* [Work required]
Which lines below fall between the one containing "Screen dimensions: 1070x850" and the one containing "Open the lab microscope article image"? Repeat them exactly, counting both of those lines, and add nothing else.

Stored records

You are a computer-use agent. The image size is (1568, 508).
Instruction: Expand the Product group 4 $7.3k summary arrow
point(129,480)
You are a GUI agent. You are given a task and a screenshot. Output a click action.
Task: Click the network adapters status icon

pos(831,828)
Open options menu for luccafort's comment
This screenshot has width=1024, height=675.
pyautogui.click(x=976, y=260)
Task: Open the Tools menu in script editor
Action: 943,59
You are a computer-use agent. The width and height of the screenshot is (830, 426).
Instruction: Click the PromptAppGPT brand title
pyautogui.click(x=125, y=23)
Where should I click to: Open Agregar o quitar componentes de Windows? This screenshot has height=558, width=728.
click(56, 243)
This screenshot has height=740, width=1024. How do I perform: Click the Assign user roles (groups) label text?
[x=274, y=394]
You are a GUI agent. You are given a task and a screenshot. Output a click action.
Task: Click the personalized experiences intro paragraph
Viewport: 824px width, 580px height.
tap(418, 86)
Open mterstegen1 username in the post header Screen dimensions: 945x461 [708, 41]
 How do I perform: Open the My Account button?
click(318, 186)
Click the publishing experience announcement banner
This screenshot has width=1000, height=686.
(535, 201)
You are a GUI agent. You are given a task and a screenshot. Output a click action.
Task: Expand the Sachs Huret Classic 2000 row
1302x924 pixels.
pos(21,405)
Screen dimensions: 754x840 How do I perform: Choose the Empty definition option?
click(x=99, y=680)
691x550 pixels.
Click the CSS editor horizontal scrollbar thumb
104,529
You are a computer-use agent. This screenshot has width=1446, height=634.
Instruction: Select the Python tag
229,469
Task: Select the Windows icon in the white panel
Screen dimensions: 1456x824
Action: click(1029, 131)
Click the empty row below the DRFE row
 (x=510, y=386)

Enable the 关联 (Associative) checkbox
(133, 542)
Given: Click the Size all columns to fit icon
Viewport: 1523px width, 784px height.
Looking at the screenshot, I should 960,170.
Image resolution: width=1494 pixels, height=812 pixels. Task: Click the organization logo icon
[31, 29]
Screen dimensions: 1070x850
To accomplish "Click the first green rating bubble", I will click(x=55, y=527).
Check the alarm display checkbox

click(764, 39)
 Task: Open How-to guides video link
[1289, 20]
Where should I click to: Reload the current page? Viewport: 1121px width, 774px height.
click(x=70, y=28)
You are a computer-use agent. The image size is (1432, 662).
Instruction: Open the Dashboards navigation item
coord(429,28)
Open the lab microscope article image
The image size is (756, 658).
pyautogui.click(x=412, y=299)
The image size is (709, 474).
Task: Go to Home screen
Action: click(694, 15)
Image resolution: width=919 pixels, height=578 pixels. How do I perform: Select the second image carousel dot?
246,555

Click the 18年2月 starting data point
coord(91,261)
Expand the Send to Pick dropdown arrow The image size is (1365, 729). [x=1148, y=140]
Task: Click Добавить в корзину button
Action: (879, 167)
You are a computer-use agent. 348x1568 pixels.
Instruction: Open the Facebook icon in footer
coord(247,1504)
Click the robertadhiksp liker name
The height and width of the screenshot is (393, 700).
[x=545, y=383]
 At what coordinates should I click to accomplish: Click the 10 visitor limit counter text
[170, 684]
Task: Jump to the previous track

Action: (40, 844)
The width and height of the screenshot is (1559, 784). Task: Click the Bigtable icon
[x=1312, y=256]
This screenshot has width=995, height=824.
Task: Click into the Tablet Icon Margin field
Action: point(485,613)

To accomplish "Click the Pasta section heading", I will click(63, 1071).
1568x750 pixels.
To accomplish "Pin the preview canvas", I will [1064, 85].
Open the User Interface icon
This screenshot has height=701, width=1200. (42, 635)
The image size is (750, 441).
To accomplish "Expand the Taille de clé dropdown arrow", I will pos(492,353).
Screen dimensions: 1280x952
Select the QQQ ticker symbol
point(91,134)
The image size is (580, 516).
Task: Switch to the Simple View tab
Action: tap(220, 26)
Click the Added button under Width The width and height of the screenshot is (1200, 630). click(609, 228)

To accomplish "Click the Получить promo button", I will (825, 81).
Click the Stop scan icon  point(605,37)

* [Result for this task]
Screen dimensions: 1070x850
To accomplish "Click the first green rating bubble", I will click(x=55, y=527).
Check the alarm display checkbox

click(764, 39)
 Task: Open How-to guides video link
[1289, 20]
Where should I click to: Reload the current page? Viewport: 1121px width, 774px height.
click(x=70, y=28)
You are a computer-use agent. The image size is (1432, 662).
Instruction: Open the Dashboards navigation item
coord(429,28)
Open the lab microscope article image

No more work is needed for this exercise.